Programmatic Guaranteed deals with third-party exchanges

In addition to setting up Programmatic Guaranteed deals with publishers on Google Ad Manager, you can also set up Programmatic Guaranteed deals with third-party exchanges. This increases the amount of reservation inventory available for Programmatic Guaranteed deals while leveraging tagless transactions and Google-managed billing features.

Available third-party exchanges for Programmatic Guaranteed deals:

Display and Video

  • AdsWizz
  • Aja
  • AppNexus (Xandr)*
  • Dailymotion
  • Equativ
  • FreeWheel
  • Improve Digital
  • Index Exchange
  • Kargo
  • Magnite CTV*
  • Magnite DV+*
  • OpenX
  • PubMatic
  • SmartClip
  • Soundcast
  • Teads.tv
  • Triplelift

Audio

  • AdsWizz
  • Magnite DV+
  • Triton

*Supports Frequency Management on Programmatic Guaranteed

You can initiate a negotiation with your publisher by sending a request for proposal (RFP). See Programmatic Guaranteed request for proposals (RFP) for details. If you and the publisher have already negotiated the terms of the deal offline and you have the deal ID, you can create the deal in My Inventory.

Step 1: Add products and advertisers

This is where you add one or more products (publisher placements) and choose your advertisers.

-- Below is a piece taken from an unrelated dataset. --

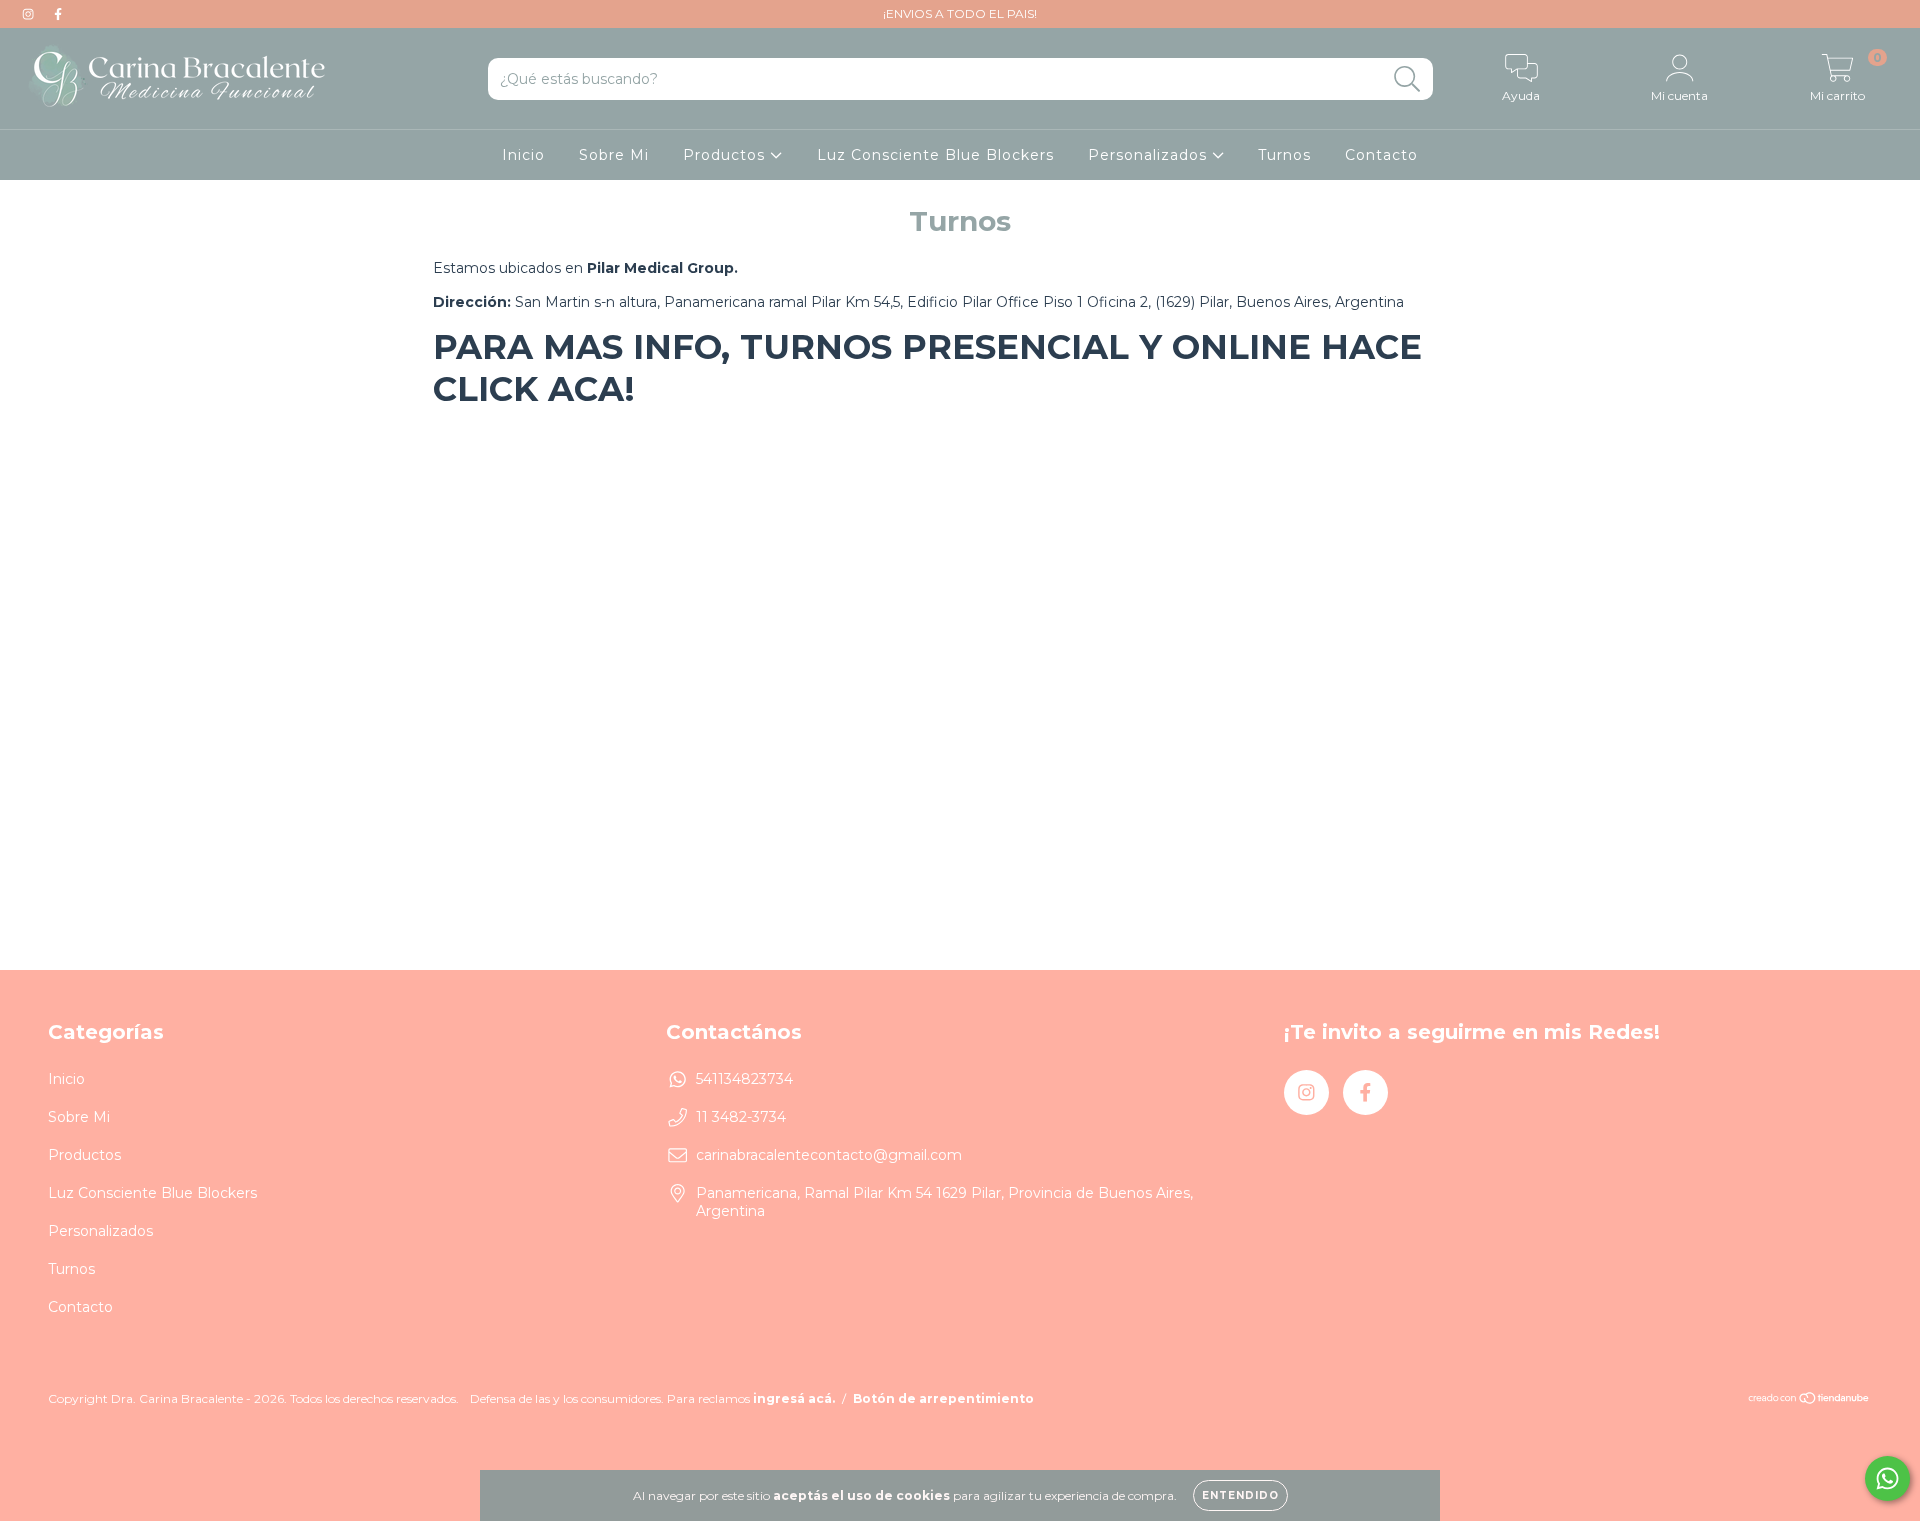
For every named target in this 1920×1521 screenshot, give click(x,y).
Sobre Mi (614, 155)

Select a partner revenue model, enter the partner costs, and choose which advertisers have permission to target the products.

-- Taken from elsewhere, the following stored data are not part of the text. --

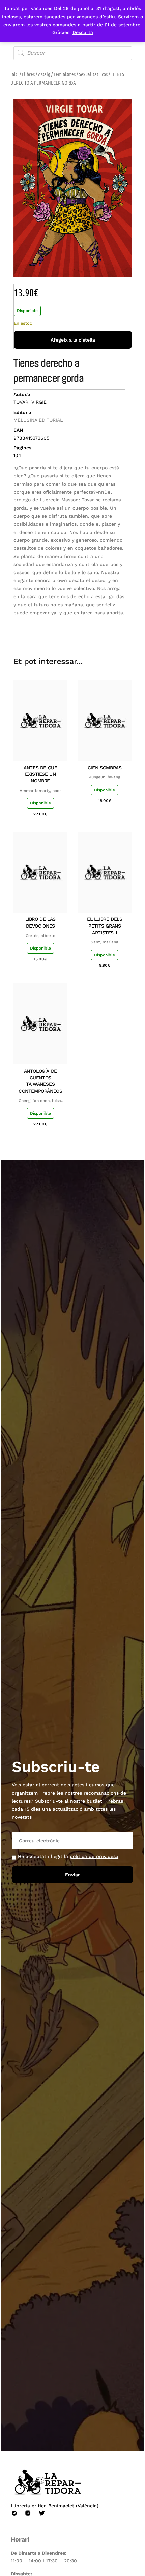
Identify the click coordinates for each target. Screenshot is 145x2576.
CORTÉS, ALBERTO (40, 935)
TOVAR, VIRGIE (30, 402)
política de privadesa (94, 1856)
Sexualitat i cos (93, 74)
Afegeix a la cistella (73, 340)
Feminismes (65, 74)
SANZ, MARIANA (104, 942)
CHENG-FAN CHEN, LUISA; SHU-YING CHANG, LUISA (40, 1101)
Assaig (44, 74)
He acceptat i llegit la (68, 1856)
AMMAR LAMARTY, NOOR (40, 790)
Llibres (28, 74)
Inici (14, 74)
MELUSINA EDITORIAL (38, 420)
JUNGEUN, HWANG (104, 777)
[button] (78, 624)
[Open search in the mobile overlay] (72, 53)
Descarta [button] (82, 32)
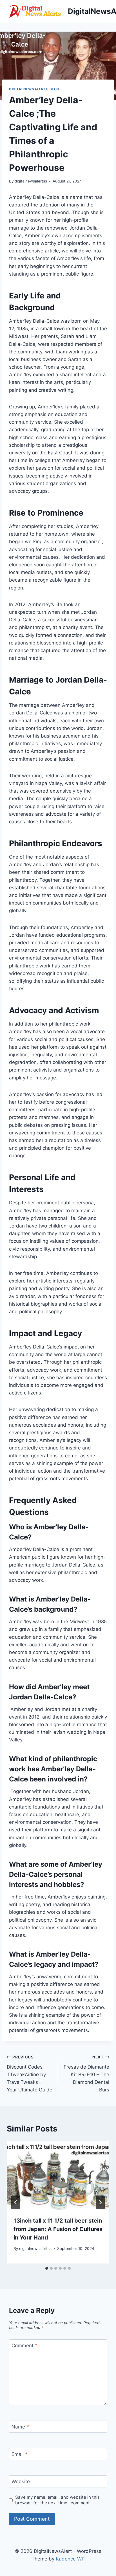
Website (21, 2481)
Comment (24, 2345)
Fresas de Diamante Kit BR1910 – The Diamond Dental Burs (86, 2074)
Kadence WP (70, 2559)
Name (20, 2427)
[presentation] (58, 2175)
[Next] (100, 2202)
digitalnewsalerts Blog (34, 89)
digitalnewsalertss (31, 181)
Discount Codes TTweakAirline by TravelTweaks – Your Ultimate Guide (29, 2074)
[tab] (46, 2268)
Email (20, 2454)
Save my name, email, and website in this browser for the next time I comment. (57, 2499)
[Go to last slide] (15, 2202)
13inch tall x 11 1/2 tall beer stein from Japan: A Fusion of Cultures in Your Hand (58, 2229)
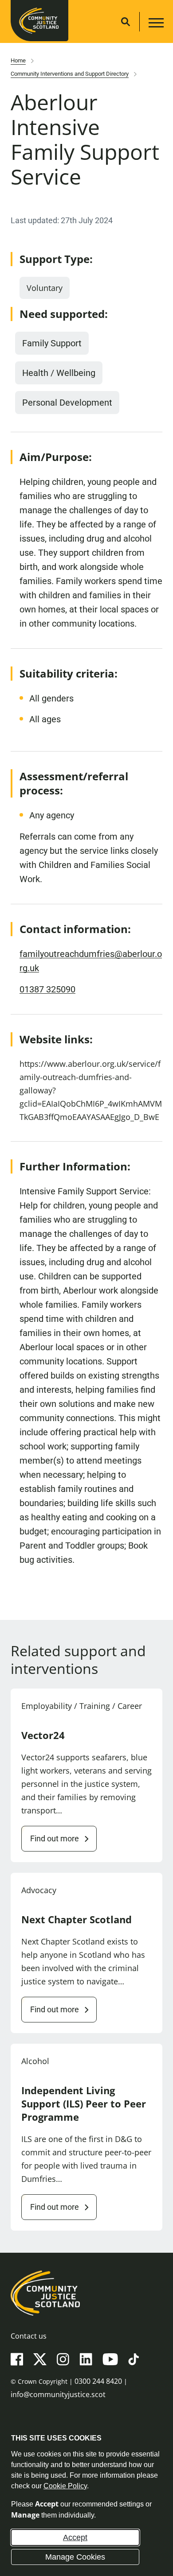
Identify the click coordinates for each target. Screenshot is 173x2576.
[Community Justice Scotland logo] (86, 2293)
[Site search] (125, 21)
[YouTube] (110, 2358)
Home (18, 60)
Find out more (54, 1838)
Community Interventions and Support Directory (70, 73)
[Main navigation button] (155, 24)
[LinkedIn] (85, 2358)
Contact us (29, 2336)
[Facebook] (17, 2358)
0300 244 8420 (98, 2381)
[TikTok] (133, 2358)
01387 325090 (47, 989)
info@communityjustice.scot (58, 2394)
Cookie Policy (65, 2486)
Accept (75, 2537)
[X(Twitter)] (40, 2358)
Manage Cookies (75, 2557)
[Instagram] (63, 2358)
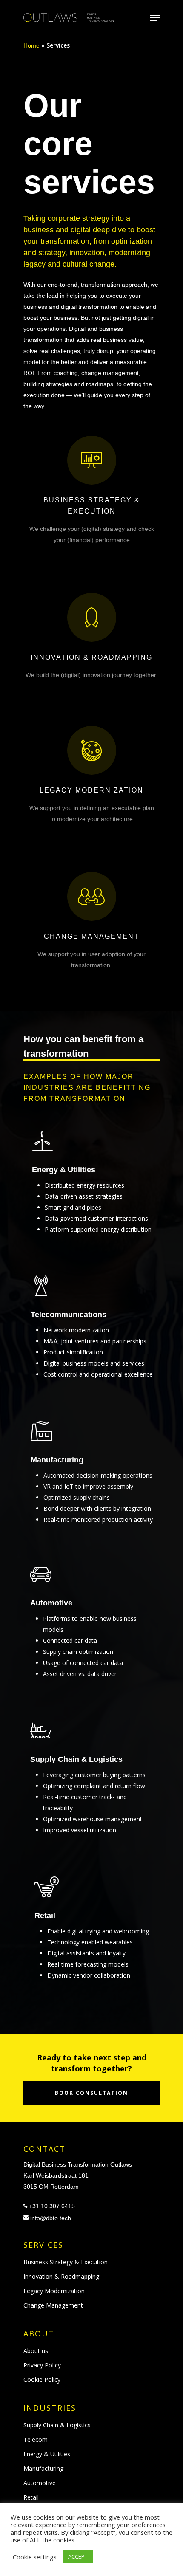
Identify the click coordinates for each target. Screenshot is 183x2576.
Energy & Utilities (46, 2454)
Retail (31, 2497)
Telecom (35, 2439)
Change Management (53, 2305)
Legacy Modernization (54, 2291)
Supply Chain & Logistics (57, 2425)
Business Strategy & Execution (65, 2262)
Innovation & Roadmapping (61, 2276)
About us (35, 2351)
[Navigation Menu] (155, 18)
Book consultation (91, 2092)
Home (31, 45)
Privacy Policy (42, 2365)
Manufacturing (43, 2468)
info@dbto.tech (50, 2218)
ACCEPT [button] (78, 2556)
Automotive (39, 2483)
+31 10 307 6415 (52, 2206)
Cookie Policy (41, 2380)
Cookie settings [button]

  1. Sign in to your Display & Video 360 account.
  2. Navigate to Inventory > My Inventory.
  3. Click New > New guaranteed inventory.
  4. Enter a name for the insertion order that you are creating, along with the publisher’s name.
  5. Choose Programmatic as the Transaction Method as well as the exchange that you are working with for the deals being created.
  6. Add your products by entering them into the table, with each row containing an individual Deal ID provided by the Publisher/Exchange.
  7. Select a partner revenue model and enter an appropriate percentage. Learn more about the different partner revenue models available.
  8. Enter the partner costs. Learn more about partner costs.
  9. Choose which advertisers have permission to target the products. Optionally, you can toggle Assign inventory source to all advertisers to allow any advertiser permission to target the products. If multiple advertisers are selected, choose one to be the Default advertiser.
  10. Select an existing campaign within the default advertiser from Step 9 to contain your default insertion orders and line items.

Step 2: Choose creatives

The next step is to select at least one available creative for each of the product sizes and durations. When you’ve selected one or more creatives for each size, click Next.

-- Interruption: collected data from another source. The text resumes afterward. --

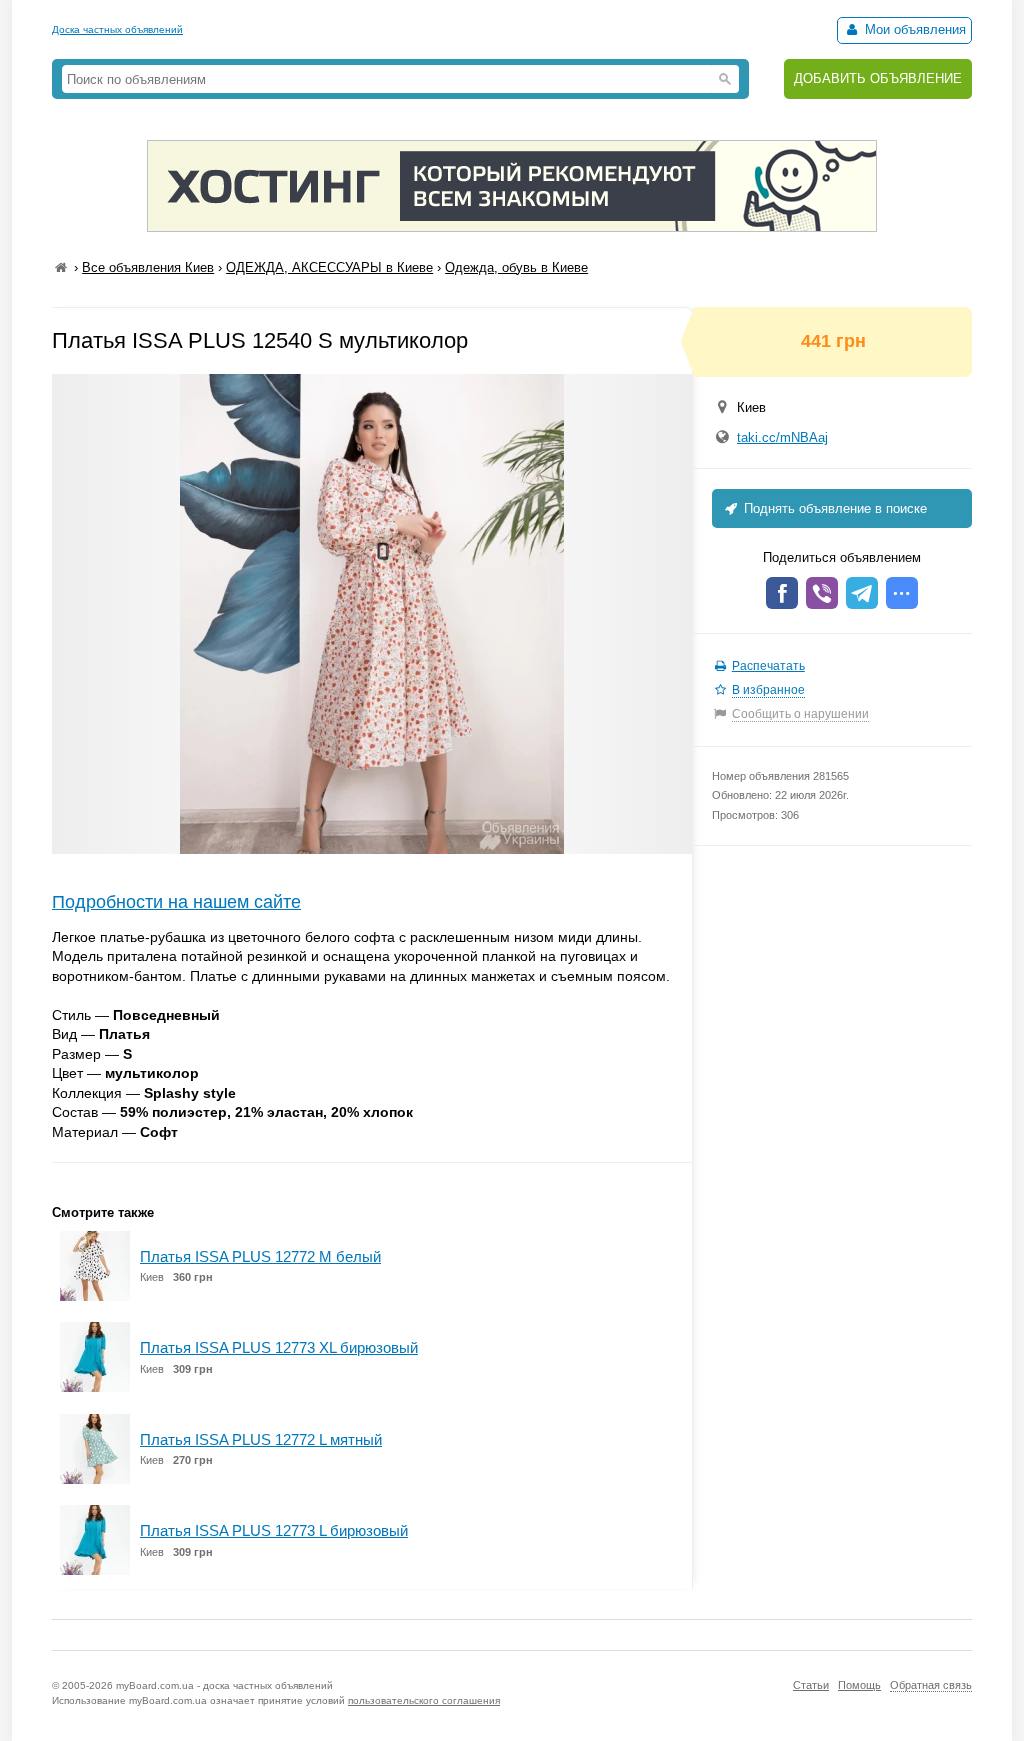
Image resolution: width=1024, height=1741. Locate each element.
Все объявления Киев (148, 267)
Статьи (811, 1685)
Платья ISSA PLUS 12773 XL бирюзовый (279, 1347)
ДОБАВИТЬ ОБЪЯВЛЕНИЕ (878, 78)
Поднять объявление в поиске (833, 508)
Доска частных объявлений (117, 29)
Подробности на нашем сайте (176, 902)
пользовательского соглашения (424, 1700)
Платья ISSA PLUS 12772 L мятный (261, 1439)
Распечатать (768, 666)
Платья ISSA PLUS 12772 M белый (260, 1256)
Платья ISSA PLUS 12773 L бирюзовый (274, 1530)
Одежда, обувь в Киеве (516, 267)
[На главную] (61, 267)
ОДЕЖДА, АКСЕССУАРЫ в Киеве (329, 267)
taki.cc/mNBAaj (782, 437)
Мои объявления (913, 29)
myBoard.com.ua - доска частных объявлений (224, 1685)
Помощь (859, 1685)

For native ads, the publisher determines the final rendering. The publisher is responsible for rendering the ad according to the style of their website or app. Let the publisher know if you have a preference on which assets are required to be rendered in the ad.

Step 3: Settings (Optional)

Display & Video 360 uses Floodlight activities to track conversions and add users to remarketing lists. Select the Floodlight activity that you'll use for conversion tracking in this line item. You can create and manage Floodlight activities by going to Floodlight > Floodlight Activities in your advertiser. Learn more about Floodlight activities.

Note that if you use Campaign Manager 360, Floodlight activities are managed in your Floodlight settings and synced through your linked Display & Video 360 advertiser.

Additionally, you can specify the partner revenue model along with any partner costs.

When you've made all your choices, click Done. Your deal now appears on the My Inventory page under “Everything else”.

Configure or edit inventory by hovering over the inventory source and clicking the button to the far right. Note that you must configure the deal before it can go live.